Whenever Android rolls out a new operating system update, it is a scramble to comprehend its implications for both us and our customers. The introduction of features outside the regular yearly OS release schedule are an even bigger scramble, as we're tasked with managing all our tablets deployed in the field that will receive these updates. I would love to go to our Android Enterprise settings to manage new features that come out of the new Android OS, but it feels like we’re stuck with no way to modify new Android features or settings.

While I acknowledge Google's responsibility to safeguard end-users, these very features can sometimes have adverse effects on companies utilizing managed devices, leaving businesses unable to programmatically enable or disable certain functionalities. Consider two examples:

1. Special permissions granting: Tasks such as granting accessibility or enabling "appear-on-top" functionality necessitate manual intervention on the device to approve permissions. Guiding an end-user through this process on a tablet can be cumbersome, prone to errors, and frustrating. Oftentimes, conversations with customers reveal their realization that an app requires special permissions, which we are unable to grant automatically. This dilemma usually results in either the company deciding against deploying the application or doing so at a sluggish pace, involving hands-on devices to manually grant those permissions. Neither of these options offers an optimal user experience.

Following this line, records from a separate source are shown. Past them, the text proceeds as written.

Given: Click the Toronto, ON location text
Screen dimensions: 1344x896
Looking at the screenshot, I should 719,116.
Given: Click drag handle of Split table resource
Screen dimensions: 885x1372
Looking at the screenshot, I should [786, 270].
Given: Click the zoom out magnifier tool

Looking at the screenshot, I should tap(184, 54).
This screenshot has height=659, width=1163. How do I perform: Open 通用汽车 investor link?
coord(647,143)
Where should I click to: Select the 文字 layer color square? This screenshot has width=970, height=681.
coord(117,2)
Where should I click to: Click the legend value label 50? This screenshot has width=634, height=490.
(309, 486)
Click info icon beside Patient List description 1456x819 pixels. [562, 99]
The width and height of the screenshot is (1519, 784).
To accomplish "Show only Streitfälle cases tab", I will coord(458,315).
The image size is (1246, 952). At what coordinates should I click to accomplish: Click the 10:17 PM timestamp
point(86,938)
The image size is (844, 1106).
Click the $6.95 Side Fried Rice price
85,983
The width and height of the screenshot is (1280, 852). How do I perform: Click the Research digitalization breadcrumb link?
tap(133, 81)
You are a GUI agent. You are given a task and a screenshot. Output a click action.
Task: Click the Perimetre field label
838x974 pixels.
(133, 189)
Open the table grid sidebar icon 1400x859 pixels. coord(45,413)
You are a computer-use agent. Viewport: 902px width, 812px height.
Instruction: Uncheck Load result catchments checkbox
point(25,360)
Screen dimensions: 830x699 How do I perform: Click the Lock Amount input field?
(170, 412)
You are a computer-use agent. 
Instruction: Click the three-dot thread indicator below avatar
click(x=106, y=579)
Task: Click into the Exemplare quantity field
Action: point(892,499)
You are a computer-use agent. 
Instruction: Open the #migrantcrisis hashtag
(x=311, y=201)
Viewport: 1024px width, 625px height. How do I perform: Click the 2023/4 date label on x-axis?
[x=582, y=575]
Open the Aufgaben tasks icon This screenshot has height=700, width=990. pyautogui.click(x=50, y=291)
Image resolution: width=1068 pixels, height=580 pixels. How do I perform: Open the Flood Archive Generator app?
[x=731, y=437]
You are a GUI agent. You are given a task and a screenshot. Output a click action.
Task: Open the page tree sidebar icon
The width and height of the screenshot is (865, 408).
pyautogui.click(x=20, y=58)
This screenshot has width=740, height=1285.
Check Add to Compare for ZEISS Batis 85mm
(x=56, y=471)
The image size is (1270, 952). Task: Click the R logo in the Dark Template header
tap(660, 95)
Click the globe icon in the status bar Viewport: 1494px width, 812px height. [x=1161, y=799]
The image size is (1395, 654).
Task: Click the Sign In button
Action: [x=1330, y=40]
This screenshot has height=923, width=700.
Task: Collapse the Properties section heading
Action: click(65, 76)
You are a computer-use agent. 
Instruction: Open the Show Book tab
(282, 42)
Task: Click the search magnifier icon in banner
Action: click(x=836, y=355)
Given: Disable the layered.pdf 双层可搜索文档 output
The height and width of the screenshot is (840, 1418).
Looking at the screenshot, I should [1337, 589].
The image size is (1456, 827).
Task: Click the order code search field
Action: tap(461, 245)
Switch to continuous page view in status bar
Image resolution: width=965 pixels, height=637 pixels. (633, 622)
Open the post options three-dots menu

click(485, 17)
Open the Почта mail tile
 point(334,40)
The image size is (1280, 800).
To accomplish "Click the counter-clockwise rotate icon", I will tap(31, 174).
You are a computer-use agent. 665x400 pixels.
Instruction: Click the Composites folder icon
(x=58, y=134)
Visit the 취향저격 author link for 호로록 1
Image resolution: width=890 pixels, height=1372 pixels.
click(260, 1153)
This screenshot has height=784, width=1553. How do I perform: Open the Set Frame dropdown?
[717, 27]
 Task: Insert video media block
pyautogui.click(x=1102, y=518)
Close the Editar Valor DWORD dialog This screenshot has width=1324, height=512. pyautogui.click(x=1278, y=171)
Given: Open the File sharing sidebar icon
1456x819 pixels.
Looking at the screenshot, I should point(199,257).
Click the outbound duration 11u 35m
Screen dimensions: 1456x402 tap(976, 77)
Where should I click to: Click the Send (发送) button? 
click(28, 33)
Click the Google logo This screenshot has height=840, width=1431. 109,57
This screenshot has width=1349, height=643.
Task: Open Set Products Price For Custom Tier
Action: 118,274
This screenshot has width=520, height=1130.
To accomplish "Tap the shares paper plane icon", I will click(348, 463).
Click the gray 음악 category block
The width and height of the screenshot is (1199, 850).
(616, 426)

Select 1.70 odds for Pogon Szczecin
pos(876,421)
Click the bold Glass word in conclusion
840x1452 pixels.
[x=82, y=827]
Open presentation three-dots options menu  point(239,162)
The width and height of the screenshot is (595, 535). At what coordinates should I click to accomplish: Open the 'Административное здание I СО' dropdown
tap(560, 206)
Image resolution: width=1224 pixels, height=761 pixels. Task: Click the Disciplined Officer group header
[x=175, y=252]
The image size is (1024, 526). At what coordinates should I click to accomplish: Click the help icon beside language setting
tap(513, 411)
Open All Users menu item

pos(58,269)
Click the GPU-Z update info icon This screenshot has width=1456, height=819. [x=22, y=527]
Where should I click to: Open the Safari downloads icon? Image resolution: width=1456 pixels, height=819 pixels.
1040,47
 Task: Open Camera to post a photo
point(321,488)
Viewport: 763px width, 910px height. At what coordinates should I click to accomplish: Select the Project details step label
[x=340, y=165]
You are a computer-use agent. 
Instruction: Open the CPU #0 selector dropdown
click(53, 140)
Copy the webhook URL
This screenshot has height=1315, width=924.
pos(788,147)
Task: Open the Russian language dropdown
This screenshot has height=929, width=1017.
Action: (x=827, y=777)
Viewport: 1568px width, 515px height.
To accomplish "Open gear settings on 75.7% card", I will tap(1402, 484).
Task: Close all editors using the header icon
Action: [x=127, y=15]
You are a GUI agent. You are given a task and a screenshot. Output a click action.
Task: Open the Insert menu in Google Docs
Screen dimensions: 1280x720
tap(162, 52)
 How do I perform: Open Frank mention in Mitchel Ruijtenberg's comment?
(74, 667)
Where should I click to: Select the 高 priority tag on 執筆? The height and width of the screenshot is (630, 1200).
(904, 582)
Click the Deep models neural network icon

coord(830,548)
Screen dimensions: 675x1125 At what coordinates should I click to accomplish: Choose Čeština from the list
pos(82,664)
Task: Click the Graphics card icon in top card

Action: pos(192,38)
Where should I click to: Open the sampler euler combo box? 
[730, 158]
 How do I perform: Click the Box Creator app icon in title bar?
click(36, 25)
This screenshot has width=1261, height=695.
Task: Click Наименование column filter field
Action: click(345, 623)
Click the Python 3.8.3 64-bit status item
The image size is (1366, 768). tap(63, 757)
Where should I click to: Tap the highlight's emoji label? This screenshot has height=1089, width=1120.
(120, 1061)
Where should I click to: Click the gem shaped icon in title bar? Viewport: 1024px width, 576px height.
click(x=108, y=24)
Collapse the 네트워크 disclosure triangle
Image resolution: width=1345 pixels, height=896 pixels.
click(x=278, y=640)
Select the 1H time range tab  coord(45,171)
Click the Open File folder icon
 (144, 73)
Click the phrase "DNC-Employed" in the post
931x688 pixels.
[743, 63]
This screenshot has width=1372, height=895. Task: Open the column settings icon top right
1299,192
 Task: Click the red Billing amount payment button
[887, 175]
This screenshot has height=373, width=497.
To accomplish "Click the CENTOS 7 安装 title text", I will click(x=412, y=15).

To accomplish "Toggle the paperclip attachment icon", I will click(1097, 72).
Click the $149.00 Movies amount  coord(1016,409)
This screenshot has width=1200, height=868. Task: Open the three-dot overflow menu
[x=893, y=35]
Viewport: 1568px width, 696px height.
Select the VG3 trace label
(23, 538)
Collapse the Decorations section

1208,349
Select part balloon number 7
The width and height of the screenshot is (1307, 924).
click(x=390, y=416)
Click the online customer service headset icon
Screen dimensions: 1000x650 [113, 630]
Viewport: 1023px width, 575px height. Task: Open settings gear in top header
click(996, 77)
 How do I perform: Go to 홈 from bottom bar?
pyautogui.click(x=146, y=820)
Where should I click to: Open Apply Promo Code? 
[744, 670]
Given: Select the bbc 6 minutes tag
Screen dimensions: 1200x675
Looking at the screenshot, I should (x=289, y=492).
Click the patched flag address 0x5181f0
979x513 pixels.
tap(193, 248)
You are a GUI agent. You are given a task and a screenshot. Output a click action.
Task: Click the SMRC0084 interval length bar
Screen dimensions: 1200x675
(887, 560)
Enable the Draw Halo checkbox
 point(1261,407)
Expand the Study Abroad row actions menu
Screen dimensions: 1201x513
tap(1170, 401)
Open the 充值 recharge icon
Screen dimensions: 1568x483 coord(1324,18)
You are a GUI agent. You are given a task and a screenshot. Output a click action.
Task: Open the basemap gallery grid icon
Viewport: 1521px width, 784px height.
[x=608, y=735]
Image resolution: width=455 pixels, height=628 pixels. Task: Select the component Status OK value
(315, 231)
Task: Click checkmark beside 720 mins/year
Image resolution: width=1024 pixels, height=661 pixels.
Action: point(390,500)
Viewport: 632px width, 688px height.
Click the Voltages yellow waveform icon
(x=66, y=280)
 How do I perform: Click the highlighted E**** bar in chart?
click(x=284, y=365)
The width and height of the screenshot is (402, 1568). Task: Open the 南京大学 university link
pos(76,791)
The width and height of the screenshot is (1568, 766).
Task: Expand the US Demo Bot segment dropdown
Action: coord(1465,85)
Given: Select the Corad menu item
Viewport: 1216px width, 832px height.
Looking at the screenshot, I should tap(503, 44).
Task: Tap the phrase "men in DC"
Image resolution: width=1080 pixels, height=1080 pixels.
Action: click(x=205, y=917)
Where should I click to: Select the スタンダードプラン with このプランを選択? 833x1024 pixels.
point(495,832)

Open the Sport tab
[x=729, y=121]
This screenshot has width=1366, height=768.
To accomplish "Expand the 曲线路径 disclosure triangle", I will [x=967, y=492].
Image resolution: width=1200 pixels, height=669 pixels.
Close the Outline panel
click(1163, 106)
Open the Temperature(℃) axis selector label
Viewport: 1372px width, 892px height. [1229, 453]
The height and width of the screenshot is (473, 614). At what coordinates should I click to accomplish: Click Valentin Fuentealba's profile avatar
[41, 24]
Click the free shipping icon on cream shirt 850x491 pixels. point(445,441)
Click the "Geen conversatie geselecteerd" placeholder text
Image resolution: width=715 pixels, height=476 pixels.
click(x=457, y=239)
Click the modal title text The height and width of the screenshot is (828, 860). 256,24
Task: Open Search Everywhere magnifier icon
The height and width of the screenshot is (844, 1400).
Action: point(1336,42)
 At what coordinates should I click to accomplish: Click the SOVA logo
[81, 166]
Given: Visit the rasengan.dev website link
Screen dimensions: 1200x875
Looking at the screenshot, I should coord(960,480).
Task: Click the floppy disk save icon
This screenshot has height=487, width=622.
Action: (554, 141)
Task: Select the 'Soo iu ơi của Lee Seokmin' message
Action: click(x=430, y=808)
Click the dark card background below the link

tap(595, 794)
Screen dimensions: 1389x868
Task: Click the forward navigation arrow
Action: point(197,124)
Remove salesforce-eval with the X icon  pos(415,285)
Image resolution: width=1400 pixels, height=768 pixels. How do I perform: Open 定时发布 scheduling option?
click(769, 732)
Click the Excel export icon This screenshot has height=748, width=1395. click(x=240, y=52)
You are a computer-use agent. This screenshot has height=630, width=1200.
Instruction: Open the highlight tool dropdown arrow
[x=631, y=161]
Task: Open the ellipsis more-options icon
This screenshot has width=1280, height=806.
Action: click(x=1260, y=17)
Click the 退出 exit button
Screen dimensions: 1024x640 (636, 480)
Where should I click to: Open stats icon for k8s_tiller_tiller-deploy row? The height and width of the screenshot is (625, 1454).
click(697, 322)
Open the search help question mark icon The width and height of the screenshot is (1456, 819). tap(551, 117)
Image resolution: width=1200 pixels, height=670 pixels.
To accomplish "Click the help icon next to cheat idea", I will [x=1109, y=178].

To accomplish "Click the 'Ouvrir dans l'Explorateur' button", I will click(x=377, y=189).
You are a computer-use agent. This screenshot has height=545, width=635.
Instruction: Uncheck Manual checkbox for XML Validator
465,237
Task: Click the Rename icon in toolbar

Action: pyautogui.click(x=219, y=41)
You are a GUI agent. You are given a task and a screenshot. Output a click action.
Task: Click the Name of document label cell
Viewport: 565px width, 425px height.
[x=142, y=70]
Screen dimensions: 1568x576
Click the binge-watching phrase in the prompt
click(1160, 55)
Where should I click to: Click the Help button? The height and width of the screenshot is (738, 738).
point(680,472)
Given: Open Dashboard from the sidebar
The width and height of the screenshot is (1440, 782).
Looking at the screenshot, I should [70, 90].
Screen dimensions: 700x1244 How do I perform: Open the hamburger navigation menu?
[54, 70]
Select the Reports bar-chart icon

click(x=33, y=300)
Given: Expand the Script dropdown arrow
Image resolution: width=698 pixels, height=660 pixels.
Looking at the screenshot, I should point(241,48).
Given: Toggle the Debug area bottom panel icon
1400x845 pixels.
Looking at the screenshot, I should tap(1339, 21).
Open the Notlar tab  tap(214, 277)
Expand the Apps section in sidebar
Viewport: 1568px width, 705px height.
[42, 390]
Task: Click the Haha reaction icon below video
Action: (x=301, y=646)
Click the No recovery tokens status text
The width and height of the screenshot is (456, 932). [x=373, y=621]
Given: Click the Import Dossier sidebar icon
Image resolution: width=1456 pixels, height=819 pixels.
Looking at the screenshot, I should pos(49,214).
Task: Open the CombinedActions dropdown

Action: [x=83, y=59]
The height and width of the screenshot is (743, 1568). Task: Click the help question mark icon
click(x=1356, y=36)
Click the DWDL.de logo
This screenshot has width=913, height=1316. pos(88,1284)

2. Google Play Protect (GPP): Pop-ups displaying "Unsafe App Blocked" for mission-critical applications, even if bypassing the block is permitted, sometimes raise concerns among our end-users. The current workaround involves manually disabling GPP on each device, a less-than-ideal solution due to the number of manual steps (eight) required for every single tablet. Moreover, this approach is reactive, triggered only after the GPP pop-up occurs. Consequently, we find ourselves in a position where we must either proactively inform our customers about the significant impact of the latest Android version on their environment, lag behind in supporting the newest Android versions, or devise engineering workarounds to address the features introduced by Google.